Jitte reminds me of many things. The first is Skullclamp. Remember how it went in every deck? Remember what it was like when your opponent drew his before you? The other thing it recalls to mind is the older formats, where very deck could kill on turn 1 or 2. I’m talking about the really old formats with Necropotence, Memory Jar, Dark Ritual, Tinker, Iridescent Drake, Yawgmoth’s Bargain and Tolarian Academy. There was a reason all of those cards got banned. In many of them, if you lost the coin flip, you lost the match. If your opponent drew his copy of a card before you drew yours, he won. I’m being very pessimistic, as a lot of those cards were in formats where the answers were as quick, or where infinitely complex plays were needed to keep wining. But most of all, it reminds me of Skullclamp.

Welcome to Jitteland.

You can almost imagine hearing an entertainer introduce Champions block like a much raved about circus act. “Welcome to Jitteland, never before have you seen a sword of such power. Feared by all and mastered by none, here you’ll find the tools to ensure Jitte dominance. Be careful to watch out for maindeck Wear Aways and ‘boarded Terashi’s Grasps. Make sure to remember that the best answer to a Jitte is not always a Jitte; and that the last Jitte always wins.”

There are few tricks one needs to learn to get maximum utility from this formidable item of weaponry. Almost all of these tricks are very simple, and many of them will seem obvious – they are, however, essential. It is very difficult to lose a game where you draw a Jitte, but I’ve seen it done, and more often than not due to a subtle mistake. There are also techniques, though very few, in combating your opponent’s equipment, which can easily turn the tide of defeat.

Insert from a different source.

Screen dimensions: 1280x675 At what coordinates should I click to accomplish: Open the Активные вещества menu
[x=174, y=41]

This may sound a bit condescending but Jitte is legendary, meaning that as soon as a second one enters play they both die. More than one of my MTGO opponents have ecstatically topped and played their second Jitte, only to see both of them head towards the graveyard with, I can only assume, a befuddled look upon their face. To patronize you further, when they lay a Jitte to be rid of yours, don’t forget to gain life or kill guys. This is more relevant on MTGO, where a disinterested misclick can throw a game.

Jitte’s legendary status can also be you best friend as most decks do not have any answer to Jitte other than one of their own. This will often effect how you will play the game, even more so after boarding, as you will hold your Jitte back so you can use it to dispatch theirs. You can cast it early and use it as a Seal of Cleansing, but the problem with this is that it might fall prey to actual artifact removal – like a Hearth Kami. However, the Seal approach is often more favorable than your adversary getting a hit in with his own Jitte, so this is only really a feasible tactic before they reach four mana, especially as when you hit the magic number of four, you’ll want to get a hit in with it yourself.

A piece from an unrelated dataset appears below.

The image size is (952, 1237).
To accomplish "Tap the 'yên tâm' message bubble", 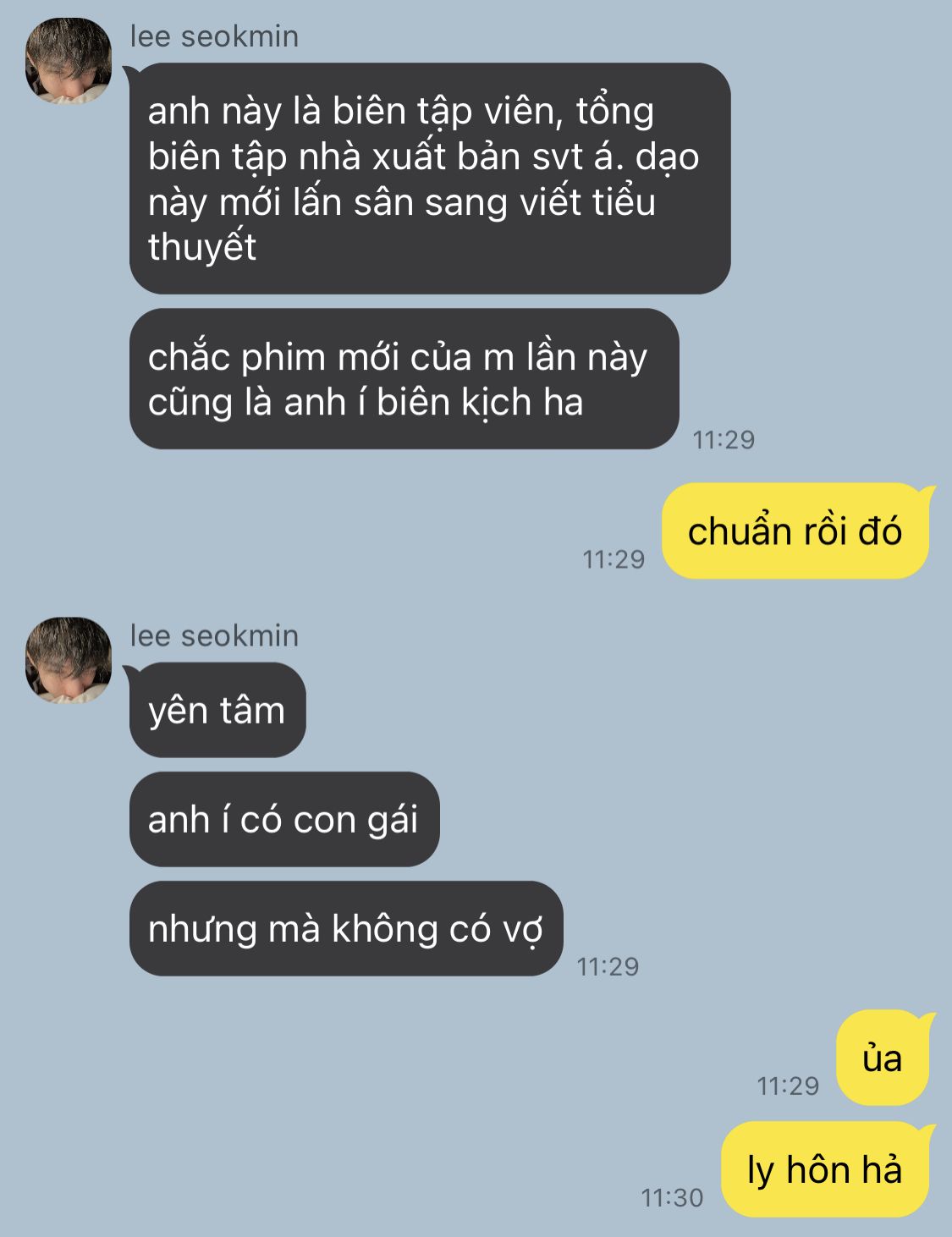I will pos(217,710).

Slow playing the Jitte is the key to winning certain matchups like the White Weenie mirror; where after sideboarding both players will have access to Terashi’s Grasps. Here’s an example. You are going second and you have a Jitte, a Grasp, two Samurai of the Pale Curtain and three Plains. Your opponent opens with a Lantern Kami and follows it up with a second turn Jitte. You haven’t laid a creature yet and on turn 1 you are faced with a decision: you can make your own Jitte to be rid of his or lay a Samurai. Both of these options are wrong. The correct play is to pass the turn back to him without a play. Let him equip the Jitte and let him get the two counters. In your turn, you can Grasp away. Your opponent will have gained four extra life, but you will have effectively Time Walked him, made sure the Grasp in your hand was useful, and more importantly, you will now be a Jitte “up”. Had you laid your own Jitte on the second turn, your Grasp may well have sat uselessly in your hand for the rest of the game and you would be down a Jitte. Had you laid the Samurai, he would have died, effectively just to prevent your opponent from gaining four. Similarly, if you are on the play, it might be worth holding your Jitte back, until your opponent has a creature for you to kill, so that even if your Jitte gets destroyed, it will have served a purpose.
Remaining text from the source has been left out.